AUSZUG>
Außerdem debattierten die Abgeordneten Vorschläge für Richtlinien zur Bekämpfung von Gewalt gegen Frauen und häuslicher Gewalt sowie zur Bekämpfung des Menschenhandels. Befürwortet wurde ein Vorschlag der Kommission für mehr Sorgfaltspflichten von Unternehmen bei ihren Lieferketten von SPÖ und Grünen. ÖVP, FPÖ und NEOS warnten hingegen vor einer zu hohen Belastung der Unternehmen.

ANTI-KORRUPTIONS-PAKET: FRAKTIONEN KRITISIEREN REGELUNGEN ZUR AUFHEBUNG DER IMMUNITÄT VON MANDATAR:INNEN

Im Mai 2023 legte die Europäische Kommission ein Anti-Korruptions-Paket vor. Dieses beinhaltet unter anderem einen Richtlinienvorschlag zur Bekämpfung der Korruption. Damit sollen alle Formen von Korruption in allen Mitgliedstaaten unter Strafe gestellt werden. Der Vorschlag sieht unter anderem Mindestvorschriften für die Definition von Straftatbeständen und Sanktionen im Bereich der Korruption vor. Ebenso sollen Maßnahmen für eine bessere Korruptionsprävention und -bekämpfung verankert und Korruptionspräventions- und -bekämpfungsbehörden eingerichtet werden. Der Richtlinienvorschlag sieht außerdem ein Verfahren zur Aufhebung von Immunitäten vor. Außerdem werden Personen geschützt, die Straftaten anzeigen oder Ermittlungen unterstützen.

EINTRÄGE>
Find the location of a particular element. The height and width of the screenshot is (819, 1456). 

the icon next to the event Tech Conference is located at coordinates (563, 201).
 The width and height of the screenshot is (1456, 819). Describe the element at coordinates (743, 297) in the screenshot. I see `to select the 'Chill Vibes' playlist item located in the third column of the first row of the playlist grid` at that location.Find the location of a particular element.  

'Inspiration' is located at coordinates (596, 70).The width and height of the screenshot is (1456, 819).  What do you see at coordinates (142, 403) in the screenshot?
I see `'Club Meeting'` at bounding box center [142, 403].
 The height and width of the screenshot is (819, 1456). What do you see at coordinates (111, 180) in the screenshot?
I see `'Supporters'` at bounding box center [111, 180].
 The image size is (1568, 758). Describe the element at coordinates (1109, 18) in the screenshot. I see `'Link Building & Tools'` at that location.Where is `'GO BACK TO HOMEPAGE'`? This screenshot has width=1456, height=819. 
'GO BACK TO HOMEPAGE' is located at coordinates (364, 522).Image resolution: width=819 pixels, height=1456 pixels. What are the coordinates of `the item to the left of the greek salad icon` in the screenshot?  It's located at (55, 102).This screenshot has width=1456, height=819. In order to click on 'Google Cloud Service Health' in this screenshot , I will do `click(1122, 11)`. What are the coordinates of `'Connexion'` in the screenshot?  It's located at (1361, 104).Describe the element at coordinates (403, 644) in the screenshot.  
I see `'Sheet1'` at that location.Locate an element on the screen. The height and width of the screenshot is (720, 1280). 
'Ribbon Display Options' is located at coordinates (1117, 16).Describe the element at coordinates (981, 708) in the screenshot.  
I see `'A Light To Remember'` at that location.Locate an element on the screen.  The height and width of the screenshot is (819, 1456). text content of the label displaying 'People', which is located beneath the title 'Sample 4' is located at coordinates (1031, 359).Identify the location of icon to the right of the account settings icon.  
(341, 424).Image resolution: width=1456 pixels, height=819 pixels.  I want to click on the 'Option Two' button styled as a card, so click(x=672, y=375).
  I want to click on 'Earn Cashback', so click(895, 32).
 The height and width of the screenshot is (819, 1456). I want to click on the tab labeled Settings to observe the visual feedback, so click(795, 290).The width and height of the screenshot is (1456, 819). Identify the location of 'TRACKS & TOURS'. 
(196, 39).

ARBEITSAUFTRAG 1>
Gib den Absatz im Auszug, der mit „Im Mai 2023 legte“ beginnt, als knappe Stichpunktliste mit seinen wesentlichen Fakten wieder.
ARBEITSAUFTRAG 2>
Welche Parteien warnten laut Auszug vor einer zu hohen Belastung der Unternehmen?

ERGEBNIS 1>
- Mai 2023: Die Europäische Kommission legt ein Anti-Korruptions-Paket vor, darunter einen Richtlinienvorschlag zur Korruptionsbekämpfung.
- Ziel: alle Formen von Korruption in allen Mitgliedstaaten unter Strafe stellen
- Mindestvorschriften für die Definition von Straftatbeständen und Sanktionen
- Maßnahmen zur besseren Prävention und Bekämpfung von Korruption sowie Einrichtung entsprechender Behörden
- Verfahren zur Aufhebung von Immunitäten
- Schutz für Personen, die Straftaten anzeigen oder Ermittlungen unterstützen

ERGEBNIS 2>
ÖVP, FPÖ und NEOS.